Tras 80 días hospitalizada, Michelle, de 16 años, salió de la Unidad Médica de Alta Especialidad (UMAE) No. 71 del Instituto Mexicano del Seguro Social (IMSS) de Torreón.
La joven padecía síndrome mielodisplásico de alto riesgo (estado previo a la leucemia), enfermedad rara que se presenta en menos del cuatro por ciento de la población entre los padecimientos hemato-oncológicos y llegó al Hospital de Especialidades sumamente grave debido a que su cuerpo no tenía defensas.

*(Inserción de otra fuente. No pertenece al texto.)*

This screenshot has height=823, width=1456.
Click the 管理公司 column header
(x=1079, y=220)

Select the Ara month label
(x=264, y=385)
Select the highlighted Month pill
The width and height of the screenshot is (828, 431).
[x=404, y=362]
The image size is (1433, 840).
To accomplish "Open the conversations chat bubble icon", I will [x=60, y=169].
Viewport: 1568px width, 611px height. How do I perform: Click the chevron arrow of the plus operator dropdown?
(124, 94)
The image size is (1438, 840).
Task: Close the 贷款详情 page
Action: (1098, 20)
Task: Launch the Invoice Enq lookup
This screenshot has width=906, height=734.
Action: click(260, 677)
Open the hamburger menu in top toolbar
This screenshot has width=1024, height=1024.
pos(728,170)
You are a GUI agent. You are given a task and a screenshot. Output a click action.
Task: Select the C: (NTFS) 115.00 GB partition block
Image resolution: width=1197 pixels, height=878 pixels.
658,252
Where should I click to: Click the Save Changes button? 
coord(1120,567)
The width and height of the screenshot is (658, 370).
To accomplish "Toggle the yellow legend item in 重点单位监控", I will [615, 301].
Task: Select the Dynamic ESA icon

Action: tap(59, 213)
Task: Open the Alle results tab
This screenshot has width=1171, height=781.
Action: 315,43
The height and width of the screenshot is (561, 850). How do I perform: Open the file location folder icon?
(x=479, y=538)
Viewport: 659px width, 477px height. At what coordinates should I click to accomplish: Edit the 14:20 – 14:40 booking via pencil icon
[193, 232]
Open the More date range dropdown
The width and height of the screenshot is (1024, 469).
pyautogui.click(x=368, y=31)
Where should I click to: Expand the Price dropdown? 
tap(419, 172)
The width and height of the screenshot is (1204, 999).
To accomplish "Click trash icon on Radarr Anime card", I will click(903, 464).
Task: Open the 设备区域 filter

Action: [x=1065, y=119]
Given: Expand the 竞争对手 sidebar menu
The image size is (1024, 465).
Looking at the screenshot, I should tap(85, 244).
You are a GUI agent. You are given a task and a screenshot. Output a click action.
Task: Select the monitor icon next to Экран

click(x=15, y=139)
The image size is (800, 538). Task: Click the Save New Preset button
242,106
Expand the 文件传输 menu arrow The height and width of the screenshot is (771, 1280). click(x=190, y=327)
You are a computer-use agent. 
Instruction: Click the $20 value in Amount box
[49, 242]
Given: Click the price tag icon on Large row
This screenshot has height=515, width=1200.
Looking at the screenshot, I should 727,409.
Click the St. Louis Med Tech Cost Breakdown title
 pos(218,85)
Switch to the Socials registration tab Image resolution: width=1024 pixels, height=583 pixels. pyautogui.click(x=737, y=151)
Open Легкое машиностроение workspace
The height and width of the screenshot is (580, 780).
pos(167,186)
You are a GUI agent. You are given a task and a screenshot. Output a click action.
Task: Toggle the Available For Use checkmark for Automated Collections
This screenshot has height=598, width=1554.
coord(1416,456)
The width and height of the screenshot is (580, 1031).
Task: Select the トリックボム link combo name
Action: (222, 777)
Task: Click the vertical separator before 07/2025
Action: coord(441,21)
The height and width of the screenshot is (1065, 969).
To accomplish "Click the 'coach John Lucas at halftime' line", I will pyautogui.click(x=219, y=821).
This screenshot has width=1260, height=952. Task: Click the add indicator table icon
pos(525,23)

Michell se sometió con éxito a un trasplante de Células Progenitoras Hematopoyéticas Alogénico, un procedimiento para recibir células formadoras de sangre (células madre) sanas que provinieron de una donante: su hermanita Danna, que ayer cumplió 12 años. Este sería el primer trasplante alogénico que se realiza en la UMAE después de la pandemia por la COVID-19.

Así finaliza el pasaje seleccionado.